Dr Chovatiya kicked off the session with 4 pearls to go back to basics for AD.

  • Pearl 1: Does atopic dermatitis (AD) = atopic eczema (AE)?
    • AD, AE, and dermatitis are often used interchangeably to describe “a common, clinically defined pruritic, inflammatory skin condition, characterized by a chronic and relapsing dermatitis in typical anatomical sites.”
  • Pearl 2: How do you diagnose AD?
    • Instability or easy irritability of vasomotor nerves (Wise and Sulzberger, 1993)
    • Pruritis, flexural lichenification or linearity in adults, and facial and extensor involvement in infants and children (Hanifin and Rajka, 1980)
    • An itchy skin condition (UK Working Party, 1994)
    • Pruritus and eczema (American Academy of Dermatology, 2014)
  • Pearl 3: Is there a classic presentation of AD?
    • AD is more heterogenous than we once thought.
    • Classic descriptions of AD are narrow, simplified, and overlook the most important aspects of the disease.
    • There is a wide variety of AD lesions that are not scaly patches – prurigo nodules, lichenoid papules, and follicular eczema.
    • There are distributions that are not in theD flexures – extensors, head/neck, and hand/foot.
    • Consider non-itch symptoms – skin pain and mental health.
    • Consider eczema beyond the “winter itch” – incidence, chronicity, and persistence.
  • Pearl 4: What else do you keep in mind with AD?
    • There are 7 different types of eczema – AD, seborrheic dermatitis, stasis dermatitis, nummular eczema, dyshidrotic eczema, neurodermatitis/LSC, and contact dermatitis.
    • Consider the differential diagnosis list – other papulosquamous disorders (psoriasis), immunobullous disease (pemphigoid), lichenoid disease, infection (tinea), infestation (scabies), drug reaction, immunodeficiency, genodermatoses, nutritional deficiencies, and cancer.
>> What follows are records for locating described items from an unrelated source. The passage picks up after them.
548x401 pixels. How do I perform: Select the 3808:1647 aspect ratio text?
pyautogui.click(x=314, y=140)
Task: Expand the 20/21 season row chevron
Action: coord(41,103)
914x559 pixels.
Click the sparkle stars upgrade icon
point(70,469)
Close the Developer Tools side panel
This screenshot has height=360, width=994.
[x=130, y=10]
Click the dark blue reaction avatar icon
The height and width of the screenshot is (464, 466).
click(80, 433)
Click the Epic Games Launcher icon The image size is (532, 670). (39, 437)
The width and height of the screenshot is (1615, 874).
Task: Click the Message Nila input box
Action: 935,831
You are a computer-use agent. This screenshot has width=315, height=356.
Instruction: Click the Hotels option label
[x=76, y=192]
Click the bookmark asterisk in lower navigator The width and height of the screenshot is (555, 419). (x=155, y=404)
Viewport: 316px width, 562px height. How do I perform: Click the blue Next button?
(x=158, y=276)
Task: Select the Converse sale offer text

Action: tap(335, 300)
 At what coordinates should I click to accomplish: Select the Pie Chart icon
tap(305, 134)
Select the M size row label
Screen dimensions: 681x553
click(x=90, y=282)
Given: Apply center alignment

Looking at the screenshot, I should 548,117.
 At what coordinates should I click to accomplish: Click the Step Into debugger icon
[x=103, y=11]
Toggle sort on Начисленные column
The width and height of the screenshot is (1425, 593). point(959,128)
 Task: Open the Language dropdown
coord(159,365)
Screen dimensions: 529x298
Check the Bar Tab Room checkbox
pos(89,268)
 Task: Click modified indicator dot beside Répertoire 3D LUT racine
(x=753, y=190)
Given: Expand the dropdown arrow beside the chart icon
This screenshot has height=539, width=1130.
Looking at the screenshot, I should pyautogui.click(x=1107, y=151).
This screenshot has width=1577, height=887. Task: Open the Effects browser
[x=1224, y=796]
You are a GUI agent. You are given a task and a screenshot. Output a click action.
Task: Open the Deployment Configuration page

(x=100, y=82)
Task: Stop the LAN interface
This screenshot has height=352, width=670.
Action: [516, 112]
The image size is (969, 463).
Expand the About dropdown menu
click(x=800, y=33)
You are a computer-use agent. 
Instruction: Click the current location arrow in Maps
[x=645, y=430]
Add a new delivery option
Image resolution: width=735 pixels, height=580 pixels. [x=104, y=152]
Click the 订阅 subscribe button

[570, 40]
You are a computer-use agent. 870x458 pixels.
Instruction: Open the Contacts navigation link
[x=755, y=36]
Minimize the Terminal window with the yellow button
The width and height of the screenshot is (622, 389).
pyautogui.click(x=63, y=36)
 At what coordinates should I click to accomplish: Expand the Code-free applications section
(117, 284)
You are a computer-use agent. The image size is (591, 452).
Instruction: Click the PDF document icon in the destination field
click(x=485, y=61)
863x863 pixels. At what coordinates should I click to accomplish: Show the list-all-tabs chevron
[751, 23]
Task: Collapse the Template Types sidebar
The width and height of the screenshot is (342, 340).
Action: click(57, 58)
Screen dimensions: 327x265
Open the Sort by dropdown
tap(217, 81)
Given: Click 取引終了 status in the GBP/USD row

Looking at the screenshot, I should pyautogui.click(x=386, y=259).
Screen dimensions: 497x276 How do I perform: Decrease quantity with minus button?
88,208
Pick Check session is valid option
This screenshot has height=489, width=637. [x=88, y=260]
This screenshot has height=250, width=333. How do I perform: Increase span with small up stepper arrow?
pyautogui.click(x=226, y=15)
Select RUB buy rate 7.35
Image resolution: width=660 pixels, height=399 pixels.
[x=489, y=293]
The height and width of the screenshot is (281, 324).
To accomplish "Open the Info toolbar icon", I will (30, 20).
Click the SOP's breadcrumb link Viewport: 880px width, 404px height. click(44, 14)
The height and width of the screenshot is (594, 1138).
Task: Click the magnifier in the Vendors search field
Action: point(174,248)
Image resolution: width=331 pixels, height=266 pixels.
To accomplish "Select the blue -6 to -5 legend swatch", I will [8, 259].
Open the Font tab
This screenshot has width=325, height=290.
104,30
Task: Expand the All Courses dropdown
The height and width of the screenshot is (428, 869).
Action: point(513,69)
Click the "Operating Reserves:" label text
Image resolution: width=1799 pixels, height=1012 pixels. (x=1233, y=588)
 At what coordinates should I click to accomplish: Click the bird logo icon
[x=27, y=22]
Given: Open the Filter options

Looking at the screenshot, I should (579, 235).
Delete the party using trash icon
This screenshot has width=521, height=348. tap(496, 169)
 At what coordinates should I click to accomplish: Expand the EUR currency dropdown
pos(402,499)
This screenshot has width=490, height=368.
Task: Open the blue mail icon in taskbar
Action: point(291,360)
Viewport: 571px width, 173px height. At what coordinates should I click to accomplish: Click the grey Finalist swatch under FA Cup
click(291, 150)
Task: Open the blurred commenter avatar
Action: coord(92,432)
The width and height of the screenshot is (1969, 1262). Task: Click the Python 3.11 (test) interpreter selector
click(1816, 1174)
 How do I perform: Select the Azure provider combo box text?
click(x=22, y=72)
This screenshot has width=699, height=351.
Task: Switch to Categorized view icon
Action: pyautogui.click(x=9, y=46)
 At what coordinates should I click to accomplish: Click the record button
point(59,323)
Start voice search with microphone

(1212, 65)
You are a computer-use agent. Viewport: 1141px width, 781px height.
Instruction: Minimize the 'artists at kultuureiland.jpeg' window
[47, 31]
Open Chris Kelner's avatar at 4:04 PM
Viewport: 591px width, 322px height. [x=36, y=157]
Next, Dr Lewitt took over and discussed 8 pearls for psoriasis.

  • Pearl 1: Perform the comprehensive examination.
  • Pearl 2: Understand the importance of documentation.
    • Treatments are expensive and often met with resistance from managed care.
    • Your clinic note is the best ammunition; use easy tools (subjective and objective) to build your ammunition.
    • Take pictures.
  • Pearl 3: Learn how psoriasis presents in skin of color.
    • It may appear differently in darker Fitzpatrick skin types.
    • The stage may be advanced when the patient presents.
  • Pearl 4: Know the tools in your toolbelt. New and approved drugs in 2022:
    • Tapinarof 1% cream
    • Roflumilast 0.3% cream
    • Deucravacitinib
  • Pearl 5: Don’t be so quick to switch.
    • The AAD-NPF Guidelines recommended switching to improve efficacy, safety, and/or tolerability.
    • Not all changes may result in improvement.
  • Pearl 6: Consider treatment choices for stubborn areas, such as:
    • Intralesional Kenalog
    • 308 nm laser device
    • Topicals – corticosteroids, vitamin D analogues, retinoids, and combination productions
  • Pearl 7: Know your vaccines.
    • Be cognizant of which age- and/or disease-state recommended vaccines are live-attenuated.
    • Inquire about foreign travel.
  • Pearl 8: Do your part to improve/maximize adherence.
    • Define Interval visits/expectations on day 1.
    • Utilize a biologics “card,” systemic “spreadsheet,” and biologics phone extension.
    • Understand copay assistance and its nuances.

Lastly, Dr Svoboda discussed advances in lymphoma therapy, with emerging and new skin-directed therapy and systemic therapy for patients with early and advanced mycosis fungoides and Sezary syndrome.

Hypericin photodynamic therapy is on the horizon as a novel approach to early stage (IA-IIA) mycosis fungoides. It has comparable efficacy to established skin-directed therapies, but without the acute and cumulative toxic effects seen with other treatments. It is also a simple, in-office treatment.

Mogamulizumab is a potent systemic therapy that is increasingly being used to treat advanced mycosis fungoides and Sezary syndrome. Even if you do not work in a cutaneous T-cell lymphoma treatment center, you may see a patient on this medication. By having knowledge of this entity, a general dermatologist can have a treatment-altering and life-changing impact.

 

Reference

Chovatiya R, Lewitt GM, Svoboda RM. Early dermatology practice pearls. Presented at: Fall Clinical Dermatology Conference 2022; October 20–23, 2022; Las Vegas, NV.